First, a word on genetic testing. I understand that it was previously much more expensive than it may be now. My insurance covered it (with a copay) but the literature I received states “If you don’t have insurance or prefer not to bill your insurance, you have the option to pay $250 for your hereditary cancer genetic testing.” KCBC took my blood and sent it to Invitae.com, the lab that processed my samples.
Based on the puzzled questions asked of me by numerous nurses and doctors, I assume most people who opt for this testing do so because of family history. As I mentioned in my previous post, that was not my case. I would think it reasonable to assume that anyone can have these tests done, though everyone I’ve spoken to thus far has indicated that my circumstances are highly unusual.
A simplified explanation of what my diagnosis means is that I have an increased chance of developing breast, ovarian, fallopian tube, peritoneal, pancreatic and melanoma cancers. Men with this gene also have an increased risk of prostate cancer. My children have a 50% chance of having already inherited BRCA2. Should they opt for testing and should they test positive, there other implications for their children that they will need to consider prior to conceiving.

INFORMATION >>
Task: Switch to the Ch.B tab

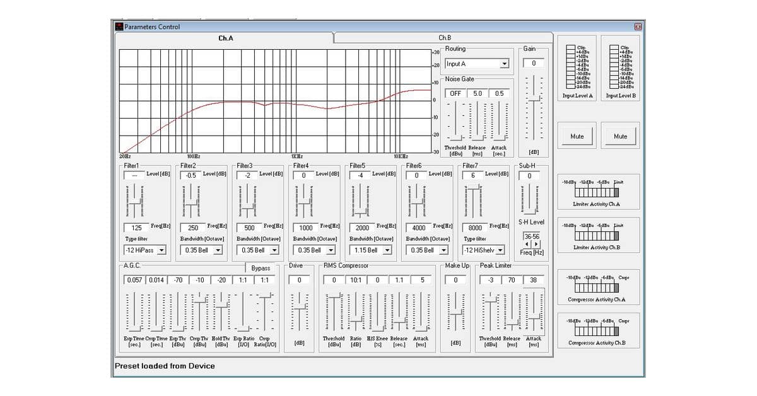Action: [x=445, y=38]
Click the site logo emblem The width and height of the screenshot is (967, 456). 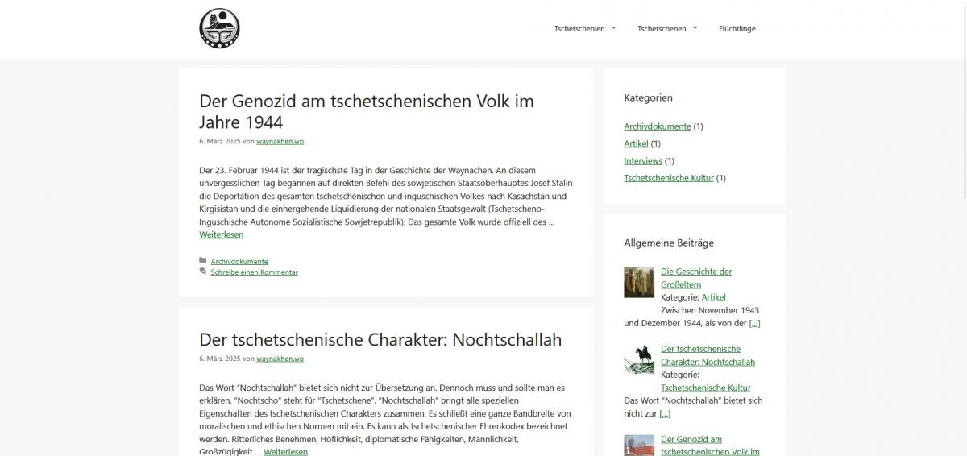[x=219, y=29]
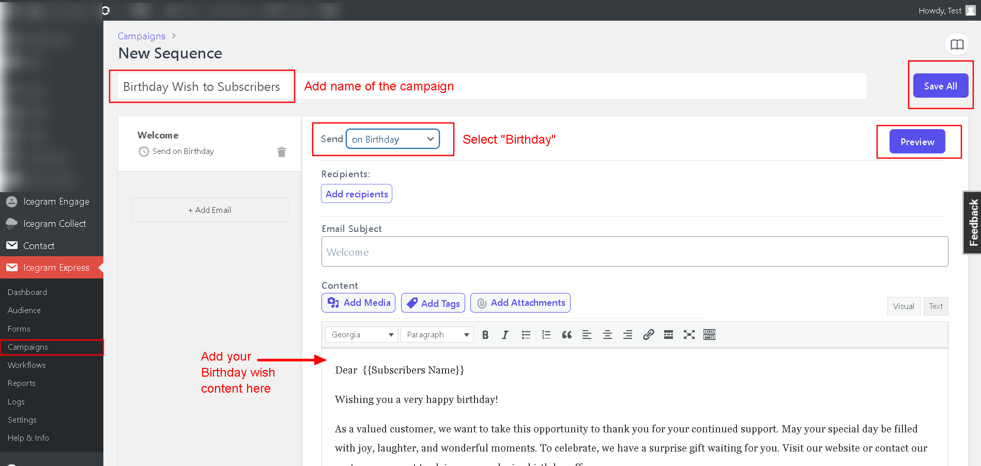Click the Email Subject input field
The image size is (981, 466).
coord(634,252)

==

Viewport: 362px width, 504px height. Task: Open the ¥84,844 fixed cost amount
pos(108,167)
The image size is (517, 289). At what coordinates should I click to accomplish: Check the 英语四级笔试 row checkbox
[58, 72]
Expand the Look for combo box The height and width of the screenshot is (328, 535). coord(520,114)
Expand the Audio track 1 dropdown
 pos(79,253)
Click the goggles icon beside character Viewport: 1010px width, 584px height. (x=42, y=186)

---

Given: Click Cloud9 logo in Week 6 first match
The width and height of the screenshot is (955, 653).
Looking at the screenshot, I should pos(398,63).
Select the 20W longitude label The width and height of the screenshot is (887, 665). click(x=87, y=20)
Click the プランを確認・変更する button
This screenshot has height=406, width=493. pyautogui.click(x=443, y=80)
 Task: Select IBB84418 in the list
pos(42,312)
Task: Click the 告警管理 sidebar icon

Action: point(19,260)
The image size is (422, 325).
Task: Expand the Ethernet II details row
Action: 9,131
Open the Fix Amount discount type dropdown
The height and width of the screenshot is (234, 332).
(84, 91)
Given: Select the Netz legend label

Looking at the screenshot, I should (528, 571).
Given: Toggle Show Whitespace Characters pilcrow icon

WORK INSTRUCTIONS >>
(1) Using the post on genetic testing, decide whether each statement agrees with the text. Answer yes or no for each, and quote the words of the text that decide it.
(a) The writer paid $250 for the testing.
(b) The writer chose the testing because of family history.
(c) Men with the gene have an increased risk of prostate cancer.
(2) Translate this sentence from the post on genetic testing into Spanish: "My children have a 50% chance of having already inherited BRCA2."
(3) Write the next part of the post on genetic testing, starting after its last sentence.

YOUR RESPONSES >>
(1)
(a) No: "My insurance covered it (with a copay)"
(b) No: "that was not my case"
(c) Yes: "Men with this gene also have an increased risk of prostate cancer."

(2) Mis hijos tienen un 50 % de probabilidades de haber heredado ya el BRCA2.

(3)
Each type of cancer comes with varying levels of risk of developing during specific years of ones’ life as well as differing percentages for lifetime risks. Ultimately, though, those statistics mean less to me than other factors. My friends’ experiences battling cancer and what I understand about current medical limitations compel me to consider all options. The nurses and doctors I’ve talked with so far have all emphasized the importance of focusing on preventative measures – screening and prophylactic surgeries.
So far, my biggest challenge has been navigating the medical system since multiple types of cancer will require multiple types of doctors. During my call with the genetics counselor, I asked what doctor typically serves as a “team lead” or overall manager of care. She suggested that my family physician or a cancer-specific treatment center might fit the bill.
I immediately met with my family physician who immediately ruled herself out for the role. She did provide a referral to an oncologist at a local cancer center. I scheduled an appointment with that doctor only to cancel it after reading frightening reviews about her.
I then went to meet with my gynecologist but had to meet with someone else at the same practice because mine was no longer seeing patients. Within a few minutes of meeting, the new guy recommended removing my ovaries and fallopian tubes. I asked about the pros and cons of removing my uterus. He talked very fast and was hard to follow, so I had to ask him to slow down. He quickly dismissed the notion of removing my uterus and made it sound like the surgery he was proposing was a fairly simple procedure and the most obvious solution to avoiding ovarian cancer since I was already approaching menopause. Anxious to get things moving along, I agreed to schedule the surgery for three weeks out.
In the meantime, I scheduled an appointment for the following month with a breast cancer specialist recommended by the fast-talking gynecologist (though this, too, may change).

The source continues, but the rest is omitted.